Earlier this month, Newcastle University PhD student Rose headed to Denmark to attend the tenth elite PhD training course at the University of Copenhagen, on using Seismology and Geodynamics to quantify earth's internal processes. Rose tells us all about it...
Nyhavn, the beautiful 17th century waterfront of Copenhagen
Although the topic of my PhD concerns the development of a landslide monitoring system using electrical imaging, I wanted to learn more about seismic imaging methods, and was lucky enough to win a place on this course!

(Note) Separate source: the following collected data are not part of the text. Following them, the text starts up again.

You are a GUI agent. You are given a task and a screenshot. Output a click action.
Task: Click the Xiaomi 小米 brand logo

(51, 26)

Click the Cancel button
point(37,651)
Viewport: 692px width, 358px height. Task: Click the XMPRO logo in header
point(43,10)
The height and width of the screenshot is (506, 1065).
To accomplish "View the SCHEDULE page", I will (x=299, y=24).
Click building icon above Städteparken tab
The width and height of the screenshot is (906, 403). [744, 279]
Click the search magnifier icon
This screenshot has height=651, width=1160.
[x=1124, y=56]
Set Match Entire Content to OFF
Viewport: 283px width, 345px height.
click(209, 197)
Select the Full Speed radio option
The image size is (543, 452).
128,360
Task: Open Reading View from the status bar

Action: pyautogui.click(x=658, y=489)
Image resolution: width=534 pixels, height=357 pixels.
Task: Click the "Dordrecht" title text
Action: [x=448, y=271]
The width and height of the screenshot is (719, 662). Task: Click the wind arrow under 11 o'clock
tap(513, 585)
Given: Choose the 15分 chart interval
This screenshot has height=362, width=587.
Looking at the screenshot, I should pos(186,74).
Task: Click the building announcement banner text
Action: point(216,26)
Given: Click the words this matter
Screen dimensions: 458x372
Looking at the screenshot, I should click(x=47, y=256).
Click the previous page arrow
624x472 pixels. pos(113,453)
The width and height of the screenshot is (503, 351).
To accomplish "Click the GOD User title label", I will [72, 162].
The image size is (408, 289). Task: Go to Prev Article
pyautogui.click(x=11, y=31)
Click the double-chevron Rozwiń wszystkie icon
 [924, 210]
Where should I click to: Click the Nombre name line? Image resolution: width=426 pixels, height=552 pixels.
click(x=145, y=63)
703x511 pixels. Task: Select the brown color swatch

I was initially concerned that my research being heavily civil engineering-based I might have some trouble finding my feet, but the first day kicked off with a fantastic introduction to Geodynamics from Prof. Greg Houseman of Leeds University, and I found everything flooding back from my Geophysics undergraduate degree. The Seismology component of the course was taught by Prof. Rob van der Hilst from MIT, and began with the basic principles of elastic wave propagation. These were then used as the physical basis for seismic tomography applications.
Elastic wave equation - back to undergraduate maths! 

Although the course itself was based around lectures, these were incredibly dynamic and flexible, involving a lot of discussion depending on which topics were raised. Additionally, all of the attendees gave a very brief presentation on their own research, which was fascinating as it helped to showcase the application of what we were all there to learn more about.
The last afternoon was spent engaged in a debate, in which each of two teams had to defend a theory chosen at the start of the course, as well as to present a counter-argument for the other team's point of view. Having presented the evidence for "the lower crust is the strongest part of the continental lithosphere", we then had to witness the other team tear our poor theory to pieces, and then had half an hour in which to come up with a response. I'm not entirely sure who won in the end, but it was fantastic to see everyone come together in the final debate, and the fact of having various different perspectives was key in the development of a coherent argument.
The stunning interior of the Copenhagen Geological Museum
Although the University's Geophysics department is housed within the iconic Geocenter, we were delighted over the course of the week to be hosted in several amazing locations, including the Geological Museum, with the most stunning interior design and breathtaking collections, as well as the Agpalilik meteorite in the museum courtyard – a real treat for a bunch of geophysicists!

The Agpalilik meteorite in the sunshine
The course did indeed keep me very busy during my week in Copenhagen, but we did have some spare time, so I headed to Nyhavn on what happened luckily to be the most beautiful day – all in all not a bad way to spend a week!